VertexInputFormat<I, V, E>: the getSplits() method returns a list of logical splits of the input data, given a hint provided by the infrastructure (usually the total number of input threads across all workers). The createVertexReader() method returns a VertexReader for the given split.
VertexReader<I, V, E>: this is where the user defines how to create vertices from an input split. The interface is similar to Hadoop's RecordReader: the infrastructure will call getCurrentVertex() to read vertices, until nextVertex() returns false, meaning the input split is finished.
VertexValueInputFormat<I, V>: similar to the above, but creates a VertexValueReader instead.
VertexValueReader<I, V>: here we are not reading edges, so the methods to define are getCurrentVertexId() and getCurrentVertexValue().
EdgeInputFormat<I, E>: as usual, splits the input via getSplits() and creates an EdgeReader via createEdgeReader().
EdgeReader<I, E>: the main methods are getCurrentSourceId(), which returns the source vertex id, and getCurrentEdge(), which returns an Edge<I, E> (i.e., the target vertex id, possibly with an edge value).
VertexOutputFormat<I, V, E>: modeled based on the Hadoop OutputFormat class, this class is intended for output vertices and related edges after the computation. The createVertexWriter returns a VertexWriter to save the vertices.
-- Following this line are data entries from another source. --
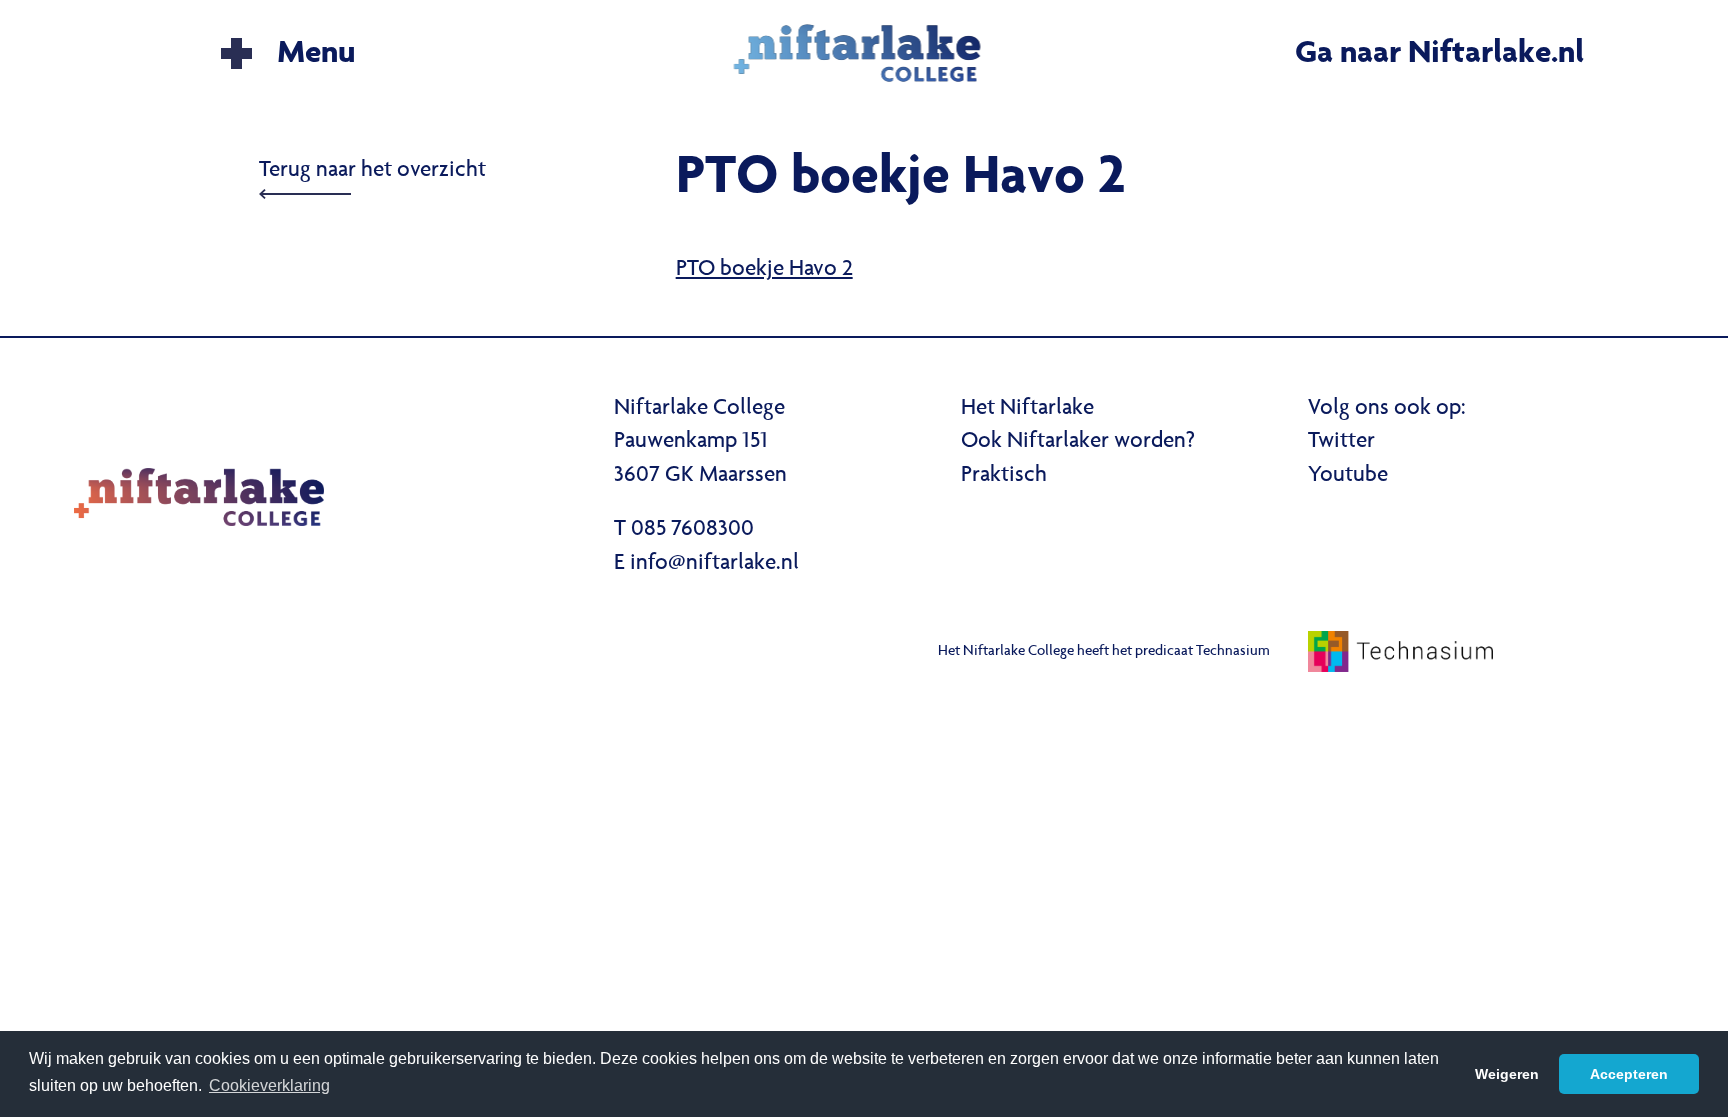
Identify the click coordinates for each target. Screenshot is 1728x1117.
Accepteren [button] (1629, 1074)
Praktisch (1004, 476)
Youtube (1348, 476)
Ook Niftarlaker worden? (1078, 442)
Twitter (1341, 442)
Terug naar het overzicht (372, 171)
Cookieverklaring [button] (269, 1085)
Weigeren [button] (1507, 1074)
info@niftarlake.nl (714, 564)
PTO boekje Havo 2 (764, 270)
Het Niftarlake (1027, 409)
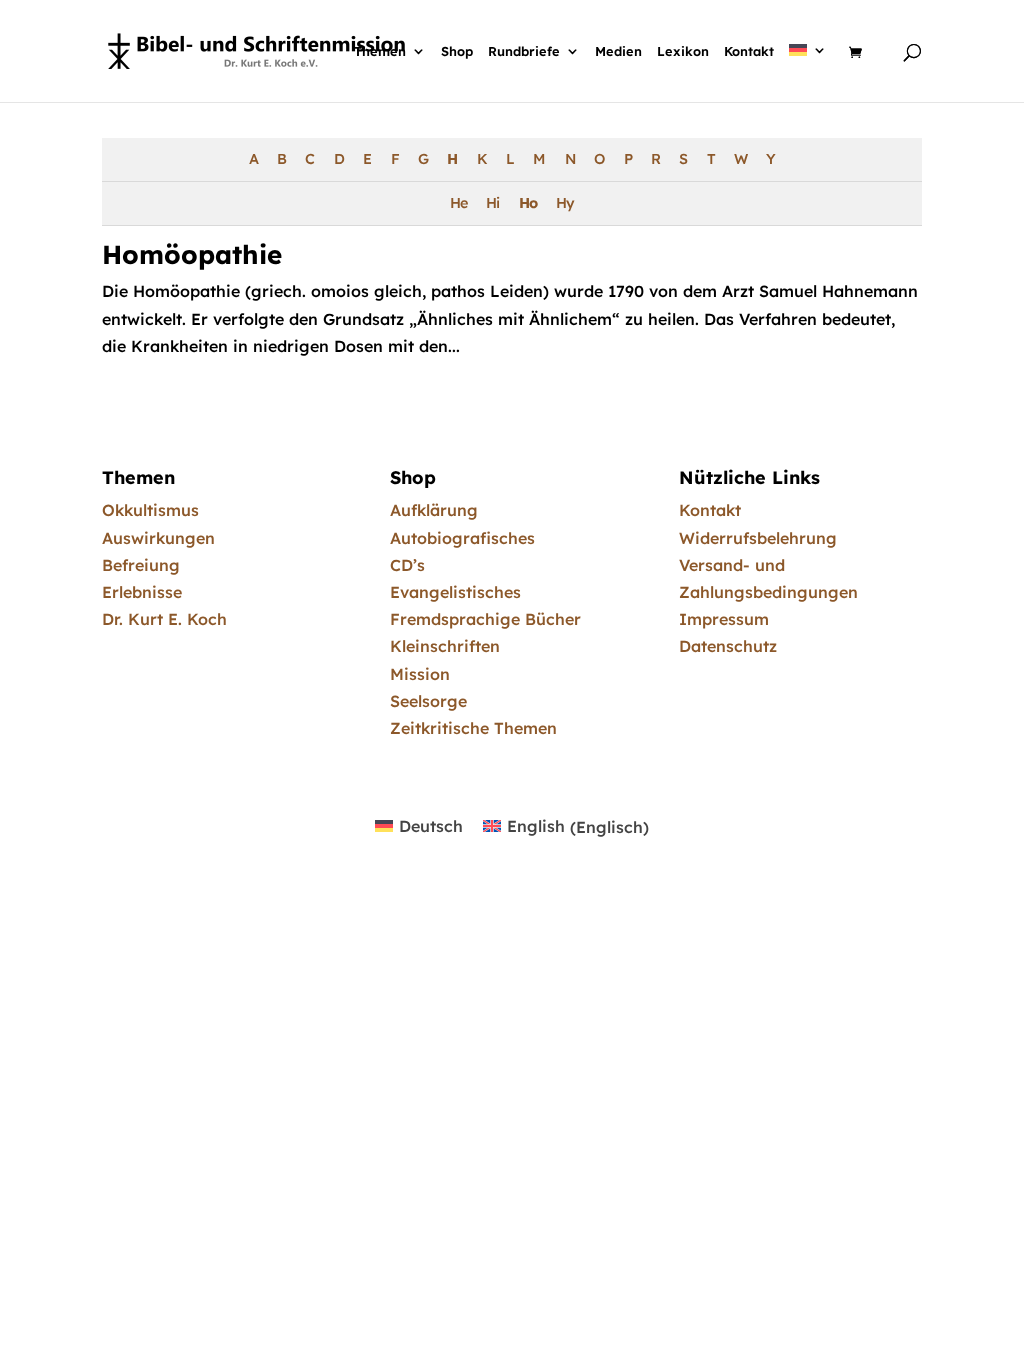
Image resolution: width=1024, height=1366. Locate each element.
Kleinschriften (445, 646)
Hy (565, 203)
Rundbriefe (524, 52)
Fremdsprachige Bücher (485, 619)
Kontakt (749, 52)
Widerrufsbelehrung (758, 538)
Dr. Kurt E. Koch (164, 619)
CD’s (407, 565)
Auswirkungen (158, 538)
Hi (492, 203)
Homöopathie (192, 254)
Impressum (724, 619)
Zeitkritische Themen (473, 728)
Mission (420, 674)
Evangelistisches (455, 592)
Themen (380, 52)
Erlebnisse (142, 592)
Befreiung (141, 565)
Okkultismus (150, 510)
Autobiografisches (462, 538)
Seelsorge (428, 701)
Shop (457, 52)
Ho (528, 203)
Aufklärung (434, 510)
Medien (618, 52)
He (458, 203)
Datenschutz (728, 646)
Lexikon (683, 52)
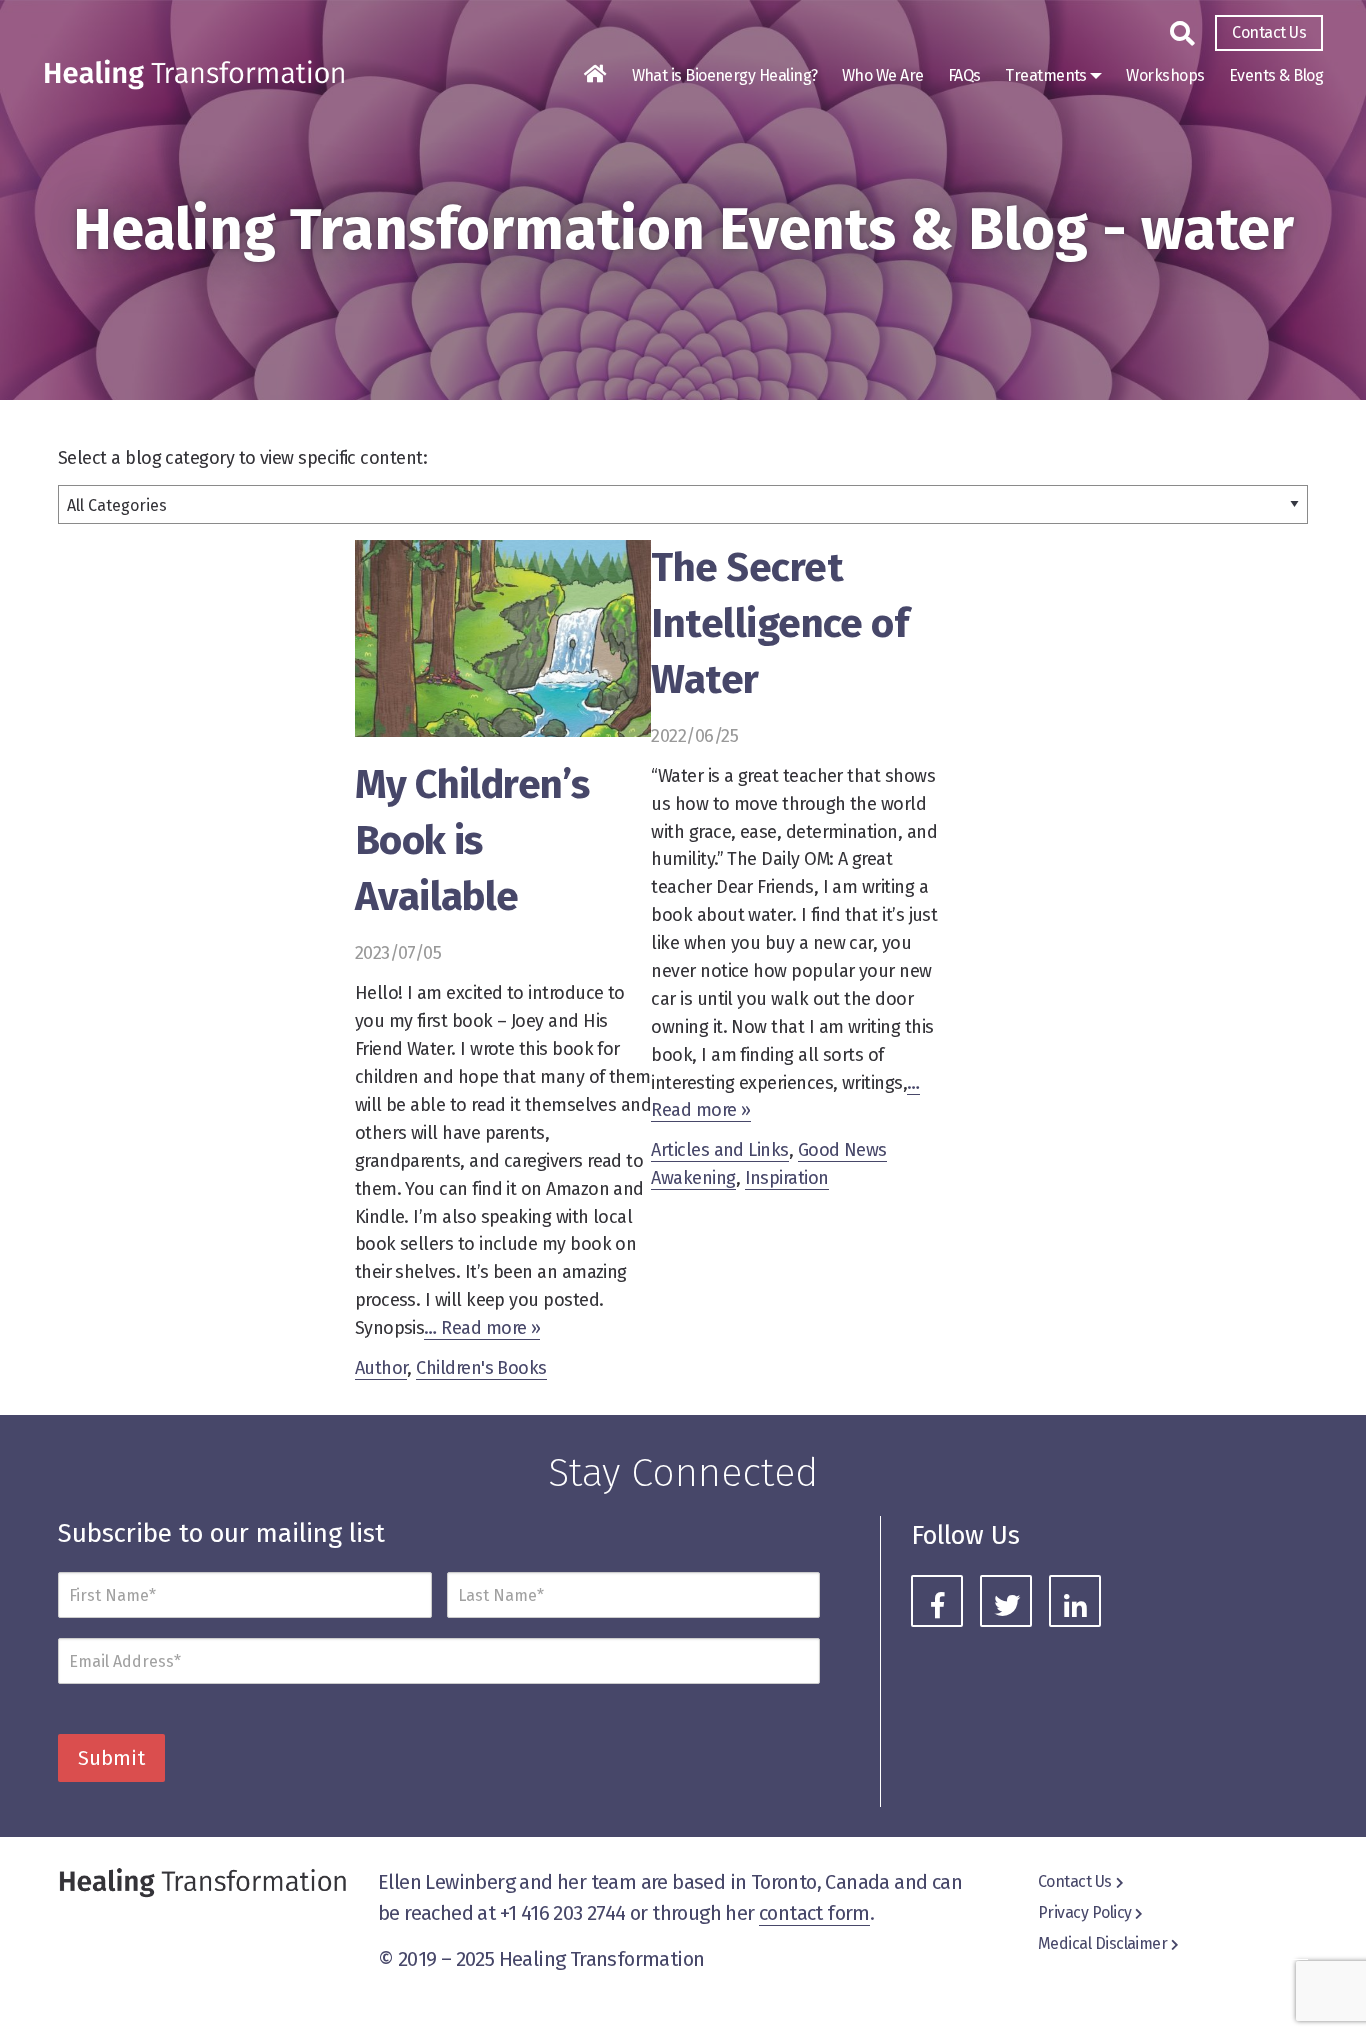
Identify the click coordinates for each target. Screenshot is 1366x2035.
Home (595, 74)
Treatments (1046, 75)
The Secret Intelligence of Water (779, 624)
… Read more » (482, 1328)
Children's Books (481, 1368)
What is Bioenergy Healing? (725, 75)
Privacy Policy (1084, 1912)
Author (381, 1368)
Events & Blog (1276, 75)
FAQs (964, 75)
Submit (111, 1758)
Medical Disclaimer (1102, 1943)
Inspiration (787, 1178)
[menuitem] (1269, 33)
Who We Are (883, 75)
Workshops (1165, 75)
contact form (814, 1913)
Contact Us (1269, 32)
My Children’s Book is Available (472, 841)
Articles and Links (719, 1150)
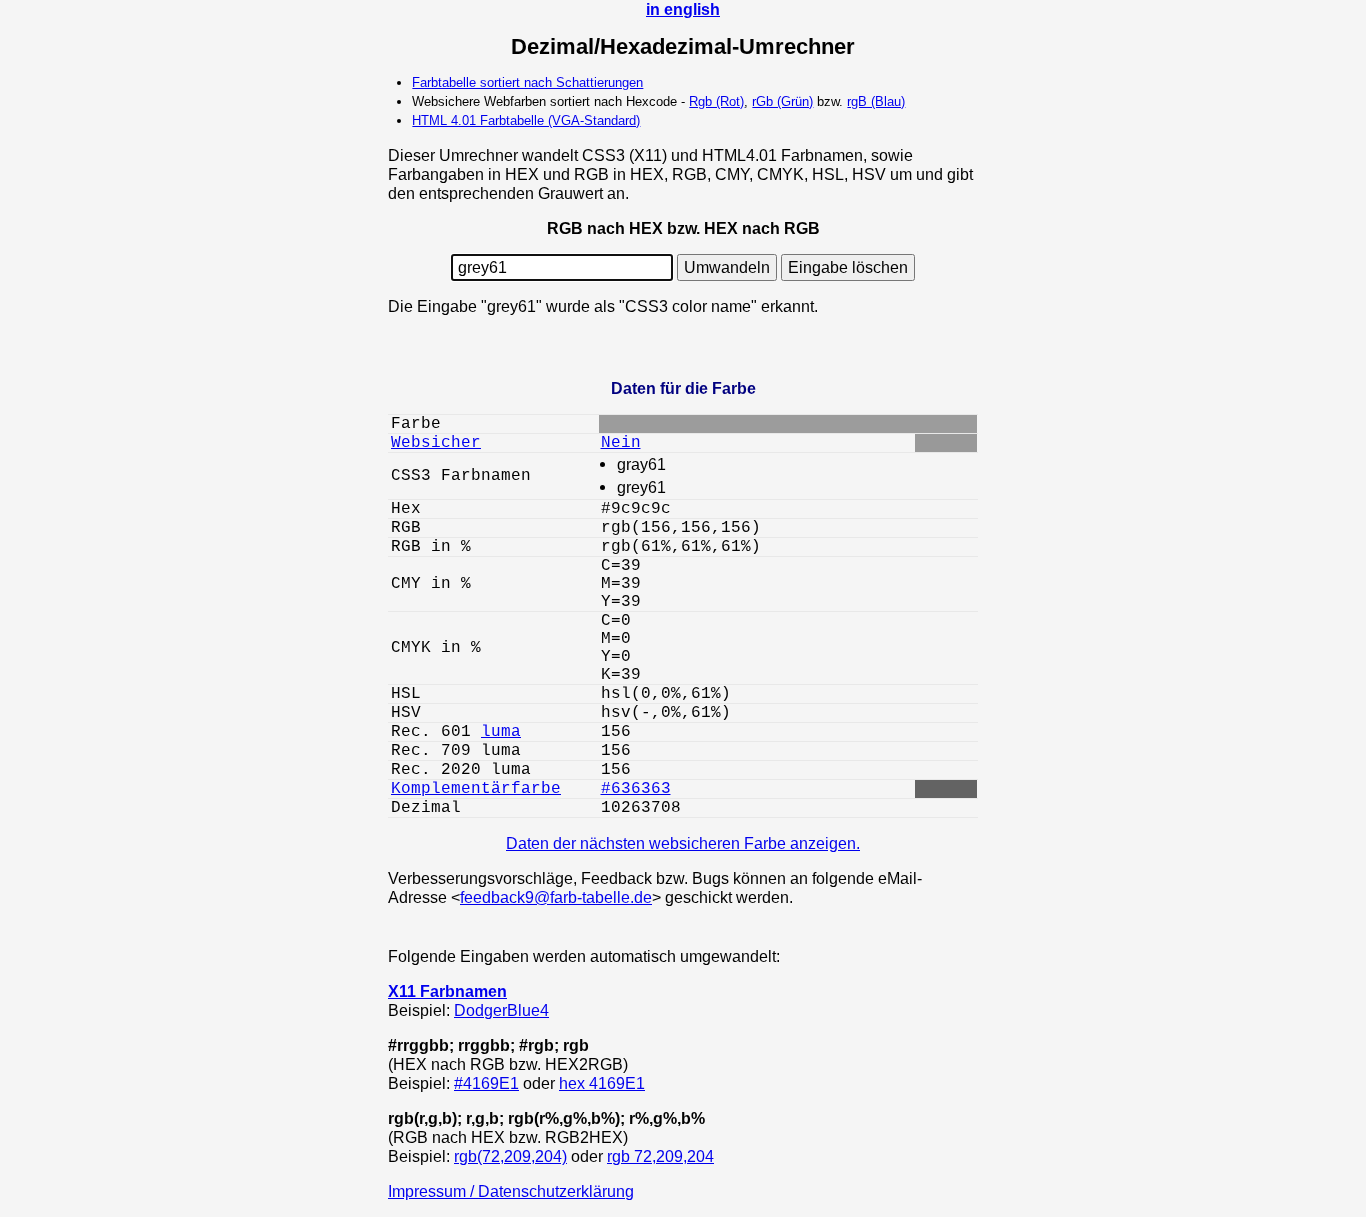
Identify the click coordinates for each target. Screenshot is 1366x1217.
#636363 (636, 789)
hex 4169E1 (602, 1083)
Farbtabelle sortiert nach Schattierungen (527, 82)
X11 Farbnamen (447, 991)
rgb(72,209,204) (510, 1156)
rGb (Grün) (782, 101)
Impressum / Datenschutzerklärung (511, 1191)
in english (683, 9)
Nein (621, 443)
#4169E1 (486, 1083)
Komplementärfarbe (476, 789)
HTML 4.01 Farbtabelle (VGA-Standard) (526, 120)
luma (501, 732)
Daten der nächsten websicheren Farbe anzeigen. (683, 843)
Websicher (436, 443)
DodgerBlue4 (501, 1010)
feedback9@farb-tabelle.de (556, 897)
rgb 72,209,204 (660, 1156)
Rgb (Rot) (716, 101)
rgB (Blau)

Additionally getOutputCommiter returns an OutputCommiter used to guarantee that the output process is correctly committed and checkOutputSpecs is used to check that the correct setup before running the computation.
VertexWriter<I, V, E>: this is where the user defines how to write vertices and possibly edges. The infrastructure just provides an initialize and a close method to deal with the initial and final part of the output. It also inherits SimpleVertexWriter#writeVertex which is the main function used to actually save the vertices.
EdgeOutputFormat<I, V, E>: modeled similar to VertexOutputFormat, this class is intended for output edges after the computation. The createEdgeWriter returns a EdgeWriter to save the edges. Additionally getOutputCommiter returns an OutputCommiter used to guarantee that the output process is correctly committed and checkOutputSpecs is used to check that the correct setup before running the computation.
EdgeWriter<I, V, E>: this class is similar to VertexWriter providing initialization and closing facilities. It is inteded to save edges and the main function that needs to be extended by the user for such purpose is writeEdge.